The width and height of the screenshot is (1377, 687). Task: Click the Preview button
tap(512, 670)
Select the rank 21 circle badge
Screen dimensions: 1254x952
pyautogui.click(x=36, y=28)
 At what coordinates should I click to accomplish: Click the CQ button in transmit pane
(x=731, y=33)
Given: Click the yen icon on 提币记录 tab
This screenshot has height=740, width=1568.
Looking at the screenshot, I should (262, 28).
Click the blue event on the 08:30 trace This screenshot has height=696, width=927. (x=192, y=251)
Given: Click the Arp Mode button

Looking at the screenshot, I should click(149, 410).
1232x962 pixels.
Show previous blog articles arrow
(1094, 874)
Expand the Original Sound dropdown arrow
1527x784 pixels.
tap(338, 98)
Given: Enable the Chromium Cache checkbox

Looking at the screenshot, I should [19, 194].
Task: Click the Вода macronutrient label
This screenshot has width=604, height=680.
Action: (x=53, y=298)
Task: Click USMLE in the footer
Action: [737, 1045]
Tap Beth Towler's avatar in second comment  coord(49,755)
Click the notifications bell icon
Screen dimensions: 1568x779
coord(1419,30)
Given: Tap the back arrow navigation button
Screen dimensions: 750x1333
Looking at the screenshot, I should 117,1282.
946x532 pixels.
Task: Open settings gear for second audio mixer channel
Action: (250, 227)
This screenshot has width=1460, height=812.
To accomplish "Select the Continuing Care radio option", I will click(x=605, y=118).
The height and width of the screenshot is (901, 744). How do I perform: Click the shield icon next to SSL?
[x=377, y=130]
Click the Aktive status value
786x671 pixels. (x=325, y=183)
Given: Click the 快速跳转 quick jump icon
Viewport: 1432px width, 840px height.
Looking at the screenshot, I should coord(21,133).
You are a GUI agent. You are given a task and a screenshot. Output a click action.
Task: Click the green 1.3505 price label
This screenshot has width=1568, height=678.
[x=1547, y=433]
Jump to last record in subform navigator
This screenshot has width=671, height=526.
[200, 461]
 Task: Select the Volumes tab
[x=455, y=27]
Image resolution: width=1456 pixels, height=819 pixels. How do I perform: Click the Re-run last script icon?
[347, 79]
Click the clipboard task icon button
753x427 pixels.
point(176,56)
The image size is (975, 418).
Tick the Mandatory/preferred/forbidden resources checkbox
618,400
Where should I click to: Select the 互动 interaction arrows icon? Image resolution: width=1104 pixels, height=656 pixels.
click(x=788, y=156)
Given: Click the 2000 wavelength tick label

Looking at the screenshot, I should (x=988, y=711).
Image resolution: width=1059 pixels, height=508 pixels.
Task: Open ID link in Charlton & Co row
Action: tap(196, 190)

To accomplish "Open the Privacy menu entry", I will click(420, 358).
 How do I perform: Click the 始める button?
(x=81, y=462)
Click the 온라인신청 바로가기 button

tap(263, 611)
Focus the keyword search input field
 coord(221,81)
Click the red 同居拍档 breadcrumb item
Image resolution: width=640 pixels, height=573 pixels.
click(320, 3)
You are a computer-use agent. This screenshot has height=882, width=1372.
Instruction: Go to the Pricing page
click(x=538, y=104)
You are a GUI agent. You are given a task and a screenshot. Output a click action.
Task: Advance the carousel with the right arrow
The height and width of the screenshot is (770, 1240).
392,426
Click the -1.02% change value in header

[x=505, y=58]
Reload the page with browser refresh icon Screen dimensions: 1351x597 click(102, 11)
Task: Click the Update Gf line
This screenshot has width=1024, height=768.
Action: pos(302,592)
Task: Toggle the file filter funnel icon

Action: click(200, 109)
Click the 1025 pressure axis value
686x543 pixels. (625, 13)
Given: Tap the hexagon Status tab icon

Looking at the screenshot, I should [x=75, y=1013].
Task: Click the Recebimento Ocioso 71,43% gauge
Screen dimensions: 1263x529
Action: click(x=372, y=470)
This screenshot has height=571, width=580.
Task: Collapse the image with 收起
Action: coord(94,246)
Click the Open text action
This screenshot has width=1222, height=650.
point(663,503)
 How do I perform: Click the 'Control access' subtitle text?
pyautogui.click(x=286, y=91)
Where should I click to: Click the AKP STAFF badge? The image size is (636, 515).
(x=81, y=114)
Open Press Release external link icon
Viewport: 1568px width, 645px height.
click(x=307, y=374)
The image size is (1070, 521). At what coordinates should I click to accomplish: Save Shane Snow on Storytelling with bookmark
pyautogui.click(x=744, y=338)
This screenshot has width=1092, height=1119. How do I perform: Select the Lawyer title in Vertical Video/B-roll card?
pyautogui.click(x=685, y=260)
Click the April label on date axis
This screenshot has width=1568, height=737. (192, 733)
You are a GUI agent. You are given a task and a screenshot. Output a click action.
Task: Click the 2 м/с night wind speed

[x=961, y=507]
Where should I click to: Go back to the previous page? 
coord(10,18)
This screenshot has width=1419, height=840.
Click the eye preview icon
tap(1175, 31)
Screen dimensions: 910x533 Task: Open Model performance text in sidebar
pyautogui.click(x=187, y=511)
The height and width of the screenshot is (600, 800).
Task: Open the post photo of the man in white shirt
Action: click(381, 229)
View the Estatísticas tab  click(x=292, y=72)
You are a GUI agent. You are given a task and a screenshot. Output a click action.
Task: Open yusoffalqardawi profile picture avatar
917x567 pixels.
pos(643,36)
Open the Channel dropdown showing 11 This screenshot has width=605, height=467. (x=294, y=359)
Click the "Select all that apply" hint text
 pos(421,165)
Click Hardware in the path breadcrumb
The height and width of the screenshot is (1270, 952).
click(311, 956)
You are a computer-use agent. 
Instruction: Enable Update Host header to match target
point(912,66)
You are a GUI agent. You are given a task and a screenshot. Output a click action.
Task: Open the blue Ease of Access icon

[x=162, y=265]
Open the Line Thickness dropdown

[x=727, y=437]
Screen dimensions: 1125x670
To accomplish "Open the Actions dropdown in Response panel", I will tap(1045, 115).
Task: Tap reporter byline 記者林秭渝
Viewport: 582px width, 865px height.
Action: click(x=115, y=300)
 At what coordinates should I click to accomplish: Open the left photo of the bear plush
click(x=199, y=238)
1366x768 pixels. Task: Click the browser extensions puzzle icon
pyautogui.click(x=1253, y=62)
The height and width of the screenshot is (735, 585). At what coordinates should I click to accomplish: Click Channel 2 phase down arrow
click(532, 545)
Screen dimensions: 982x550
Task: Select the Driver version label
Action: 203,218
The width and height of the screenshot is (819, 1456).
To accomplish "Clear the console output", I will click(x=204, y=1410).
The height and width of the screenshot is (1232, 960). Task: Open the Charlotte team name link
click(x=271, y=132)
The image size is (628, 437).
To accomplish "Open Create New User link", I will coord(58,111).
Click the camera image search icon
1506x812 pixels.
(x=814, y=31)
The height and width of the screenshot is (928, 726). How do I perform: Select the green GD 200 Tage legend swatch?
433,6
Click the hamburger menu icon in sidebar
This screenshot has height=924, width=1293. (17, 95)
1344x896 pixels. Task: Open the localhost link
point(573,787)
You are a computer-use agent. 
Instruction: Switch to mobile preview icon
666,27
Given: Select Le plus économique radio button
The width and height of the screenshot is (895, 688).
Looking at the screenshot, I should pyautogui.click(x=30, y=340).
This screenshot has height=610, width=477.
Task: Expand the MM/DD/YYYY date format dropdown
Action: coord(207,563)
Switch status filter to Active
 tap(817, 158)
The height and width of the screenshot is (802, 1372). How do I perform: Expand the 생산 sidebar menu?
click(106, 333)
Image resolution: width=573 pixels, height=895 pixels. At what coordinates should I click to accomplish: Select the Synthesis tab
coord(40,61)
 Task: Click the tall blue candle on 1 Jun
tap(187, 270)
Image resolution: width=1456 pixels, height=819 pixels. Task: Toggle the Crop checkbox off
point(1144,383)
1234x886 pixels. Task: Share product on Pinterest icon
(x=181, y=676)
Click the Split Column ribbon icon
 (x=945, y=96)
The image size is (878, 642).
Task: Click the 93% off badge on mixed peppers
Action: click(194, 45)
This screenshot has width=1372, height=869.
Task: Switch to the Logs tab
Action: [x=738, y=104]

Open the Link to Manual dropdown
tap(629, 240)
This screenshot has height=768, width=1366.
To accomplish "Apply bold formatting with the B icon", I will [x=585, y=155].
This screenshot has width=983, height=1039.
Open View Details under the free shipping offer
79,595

[Task details] With the line that contains "Open View Details" as the starting point, output each line exactly through the end of the listing above.

[Reply to the task]
Open View Details under the free shipping offer
79,595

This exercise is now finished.